Myocardial Adeno-Associated Virus Serotype 6-Beta Arkct Gene Therapy Improves Cardiac Function And Normalizes The Neurohormonal Axis In Chronic Heart Failure

Background-The upregulation of G protein-coupled receptor kinase 2 in failing myocardium appears to contribute to dysfunctional beta-adrenergic receptor (beta AR) signaling and cardiac function. The peptide beta ARKct, which can inhibit the activation of G protein-coupled receptor kinase 2 and improve beta AR signaling, has been shown in transgenic models and short-term gene transfer experiments to rescue heart failure (HF). This study was designed to evaluate long-term beta ARKct expression in HF with the use of stable myocardial gene delivery with adeno-associated virus serotype 6 (AAV6).Methods and Results-In HF rats, we delivered beta ARKct or green fluorescent protein as a control via AAV6-mediated direct intramyocardial injection. We also treated groups with concurrent administration of the beta-blocker metoprolol. We found robust and long-term transgene expression in the left ventricle at least 12 weeks after delivery. beta ARKct significantly improved cardiac contractility and reversed left ventricular remodeling, which was accompanied by a normalization of the neurohormonal (catecholamines and aldosterone) status of the chronic HF animals, including normalization of cardiac beta AR signaling.

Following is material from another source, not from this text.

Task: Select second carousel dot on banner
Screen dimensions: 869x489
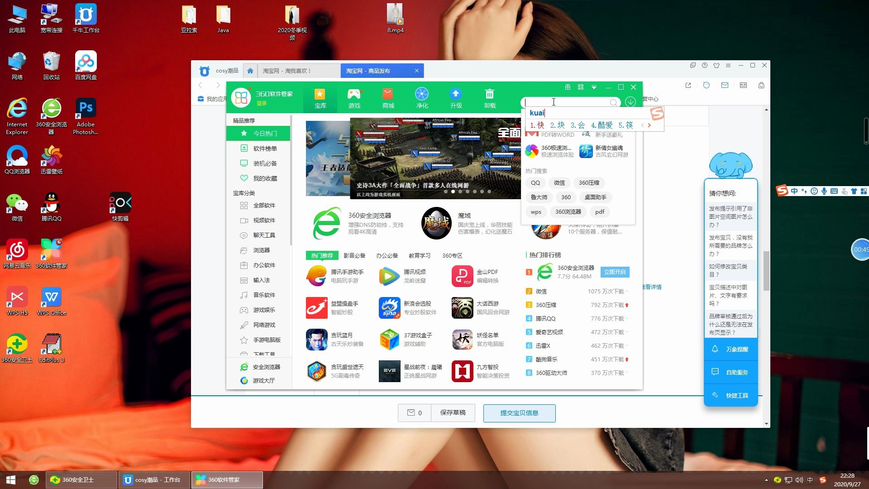Action: click(x=453, y=192)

Addition of metoprolol neither enhanced nor decreased beta ARKct-mediated beneficial effects, although metoprolol alone, despite not improving contractility, prevented further deterioration of the left ventricle.Conclusions-Long-term cardiac AAV6-beta ARKct gene therapy in HF results in sustained improvement of global cardiac function and reversal of remodeling at least in part as a result of a normalization of the neurohormonal signaling axis. In addition, beta ARKct alone improves outcomes more than a beta-blocker alone, whereas both treatments are compatible. These findings show that beta ARKct gene therapy can be of long-term therapeutic value in HF. (Circulation. 2009; 119: 89-98.)